_ARTICLE:_

══════════════════════════════

AUSTRALIA – The Eagle Eye from Wild Pacific Media on Vimeo.

Selecting the correct drone

There’s no doubt that a great drone film starts with selecting the most appropriate drone, but how do you decide which one to buy?

Well, there are several factors that you need to take into consideration. It’s worth noting that the saying ‘you get what you pay for’ couldn’t be more true when purchasing a drone. However, if you shop smart you can still get great value for money.

The three most important aspects to consider are flight time, maximum range and the drones’ camera. Of course, intelligent flight modes and obstacle avoidance sensors are nice to have, but these three aspects are what I believe to be the most critical.

Having a long flight time provides you with plenty of freedom whilst your drone is in the air. You’re able to re-take shots if you’re not completely happy with them, without having to constantly worry about changing batteries. This in itself will reduce the pressure and allow you to be more at ease knowing you have a decent amount of time to get everything shot.

Similarly, your drone’s maximum range will allow you to explore the skies further and potentially scope out new shots that you may not have thought possible when planning.

══════════════════════════════

_DATA:_

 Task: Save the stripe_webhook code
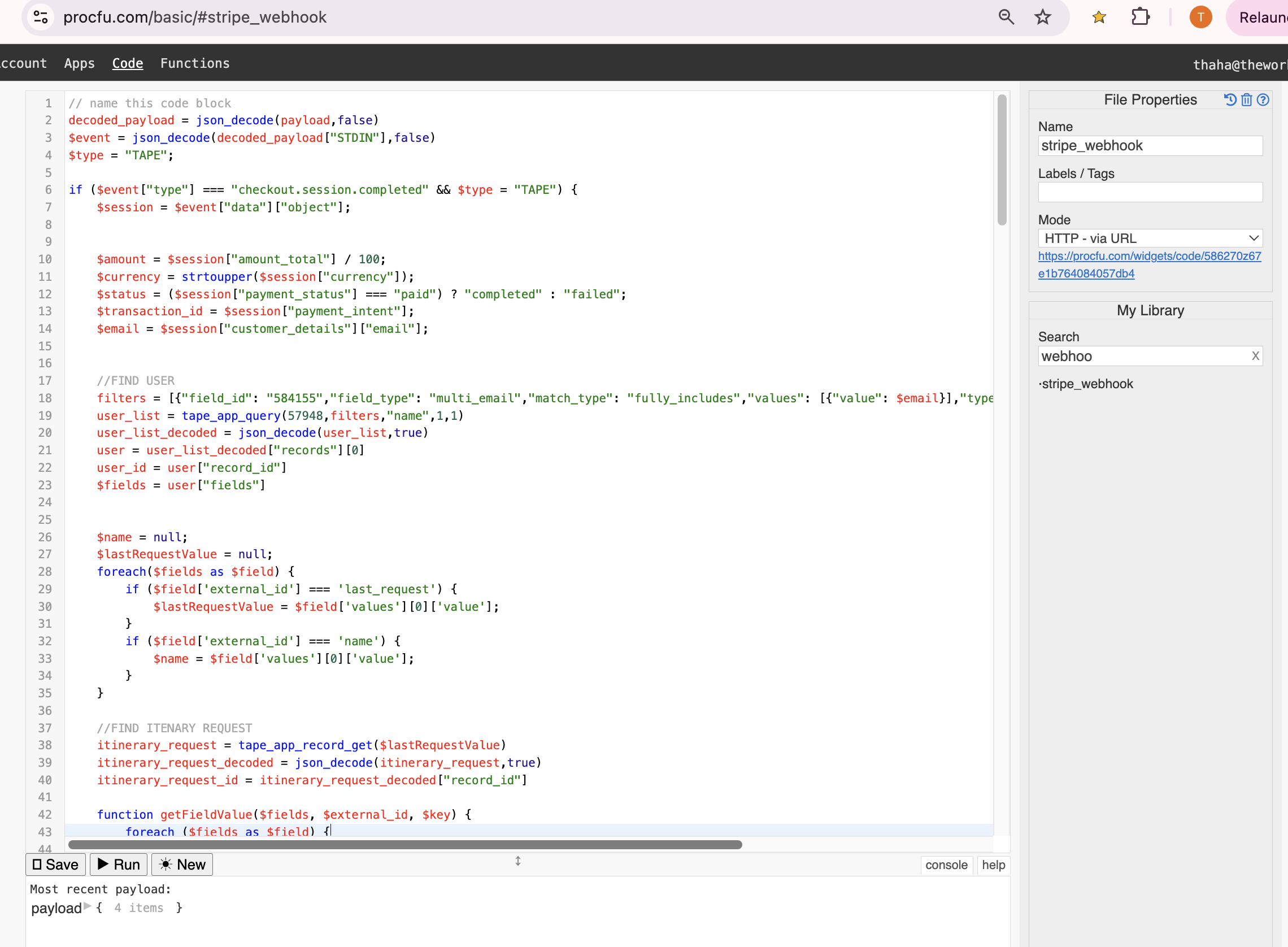55,865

══════════════════════════════

_WORK INSTRUCTIONS:_
**1)** Transcribe the portion of the drone-selection article that starts at the words "The three most" and stops after "possible when planning.".
**2)** Write the next part of the article on choosing a drone, picking up after its final sentence.
The material was gathered from a separate source and is unrelated to the article on choosing a drone.

_ANSWERS PER TASK:_
**1)**
The three most important aspects to consider are flight time, maximum range and the drones’ camera. Of course, intelligent flight modes and obstacle avoidance sensors are nice to have, but these three aspects are what I believe to be the most critical.

Having a long flight time provides you with plenty of freedom whilst your drone is in the air. You’re able to re-take shots if you’re not completely happy with them, without having to constantly worry about changing batteries. This in itself will reduce the pressure and allow you to be more at ease knowing you have a decent amount of time to get everything shot.

Similarly, your drone’s maximum range will allow you to explore the skies further and potentially scope out new shots that you may not have thought possible when planning.

**2)**
And finally, the drone’s camera is where the magic really happens. It’s worth mentioning that you can buy drones with or without an attached camera, so it depends on what you would prefer to use. Some prefer to attach their own action camera such as a “Go Pro” to their drone, whilst others prefer having a built-in camera. This is down to personal preference and there is no right or wrong decision in whichever you select.

Personally, I like to use a drone with a 4K camera as it allows you to do some cool effects in post-production like the Vertigo effect, but 1080p can be more than sufficient. However a drone with a 3-axis gimbal is a must, as this will keep your camera level during flight.


Before you begin making your film, you should go through a planning process. Decide a subject for your film – be it a place or an event. If your film is about a place, it’s definitely worth trying to maintain interest by conveying some form of a story.

If you’re struggling to think of a location for your film, this handy tip I discovered by Ty Poland might help you out. You can use Google Map’s satellite mode to find new and exciting locations that you didn’t know about. It’s a really great idea and definitely something worth doing when you’re planning out a film.

If you’re still unsure, I would suggest physically going to some of these newly discovered places and do some location scouting. This should help you come up with some cool shot ideas.

Before you do so, you should probably make sure you have permission to be flying at these locations. Laws will vary from place to place so make sure you do some research beforehand.

It is also a good idea to come up with a shot list. All you have to do is write down a series of shots that you wish to capture; you then methodically work your way through your list whilst you’re shooting. It’s not a great idea to try and think of these whilst you’re concentrating on the actual shooting.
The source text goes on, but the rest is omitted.